O&L – Votre fils fait lui aussi partie de la confrérie des Chevaliers de Colomb. Qu’aime-t-il vivre là-bas et qu’apporte sa présence aux autres hommes ?
E.M. – Au départ, Louis-Bernard m’accompagnait simplement. Un jour, je lui ai proposé de devenir membre de la confrérie. Il a accepté immédiatement ! Il a été bien accueilli. Lorsqu’il revêt sa doudoune de chevalier, ça signifie pour lui qu’il se met en service. Même s’il ne peut pas tout faire, c’est cette disposition-là qui importe. Lorsqu’il y a des tables et des chaises à déplacer par exemple, malgré sa grande fatigabilité, il aime y contribuer. Ça le rend heureux, il voit qu’il contribue à la vie du groupe. Souvent, il me dit : « Papa, je suis un homme ! », et c’est très important qu’il ait des moments pour exprimer son identité masculine. Louis-Bernard a cette capacité à sentir le besoin d’autrui. Un jour dans notre paroisse, un chevalier de notre groupe était en grande difficulté. Louis-Bernard n’en savait rien et, spontanément, il est allé se mettre à côté de lui. Cela lui arrive souvent, pendant la messe, d’aller s’asseoir à côté de quelqu’un dont il pressent un besoin de présence. Il a une profonde ouverture du cœur. Il nous rend hommes. Grâce à lui, les hommes de mon groupe ont découvert cette joie de se mettre en présence d’une personne fragile, sans appréhension. Il nous apprend que nous ne sommes forts que dans la capacité à accueillir la vulnérabilité et l’humanité de l’autre.

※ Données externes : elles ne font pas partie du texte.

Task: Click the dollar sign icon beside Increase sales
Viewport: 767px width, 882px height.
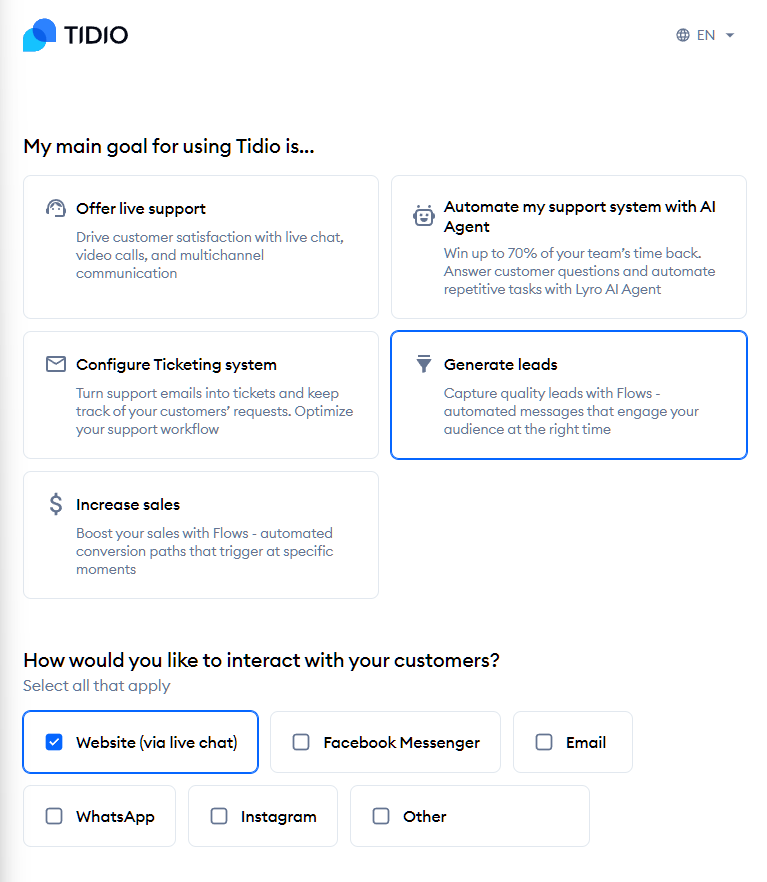Action: coord(55,505)
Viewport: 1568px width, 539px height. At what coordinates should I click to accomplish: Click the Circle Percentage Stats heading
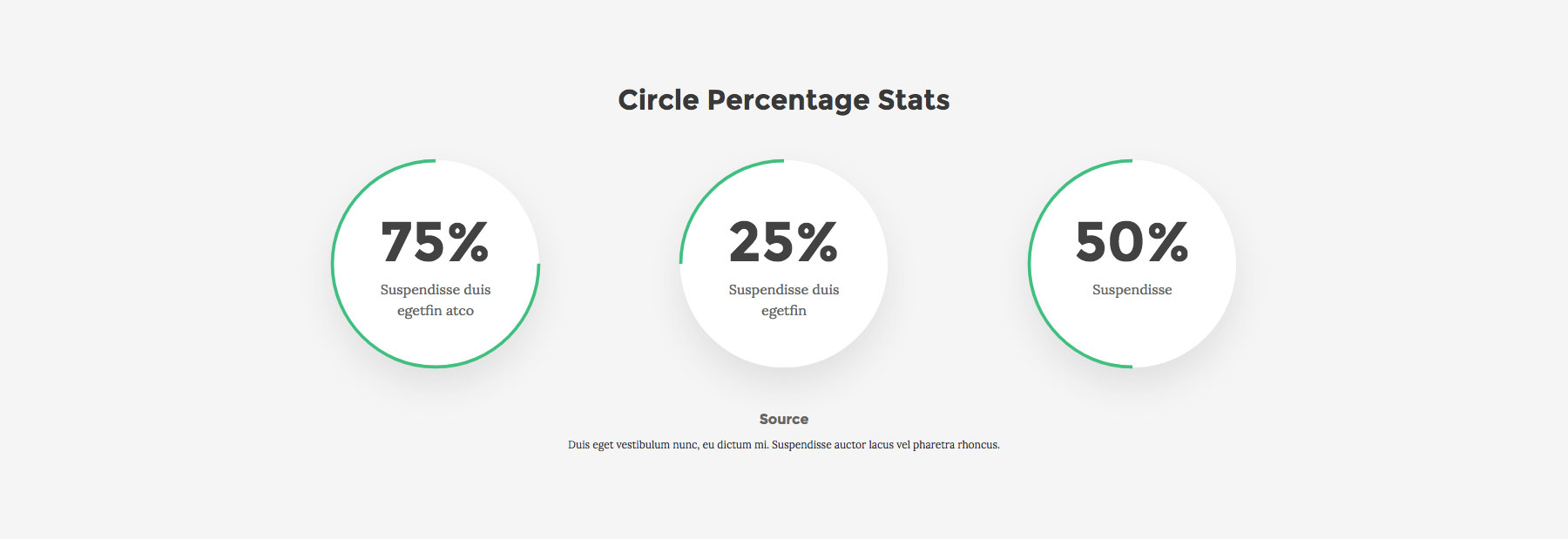pyautogui.click(x=783, y=100)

Recueilli par Guillemette de Préval, ombresetlumiere.fr – 4 mars 2024
Qui sont-ils ?
Présente en France depuis bientôt 10 ans, la confrérie internationale des Chevaliers de Colomb est animée depuis sa fondation par un compagnonnage fort avec la vulnérabilité des hommes. Engagés auprès de la promotion de toute vie humaine, ils accueillent en leur sein de nombreux membres touchés par un handicap. Leurs trois champs d’action sont l’animation de fraternités d’hommes mobilisés autour de leur paroisse, la gestion d’une compagnie d’assurance-vie, le développement de projets caritatifs et missionnaires. La devise de la confrérie est « Au service de l’un, au service de tous ».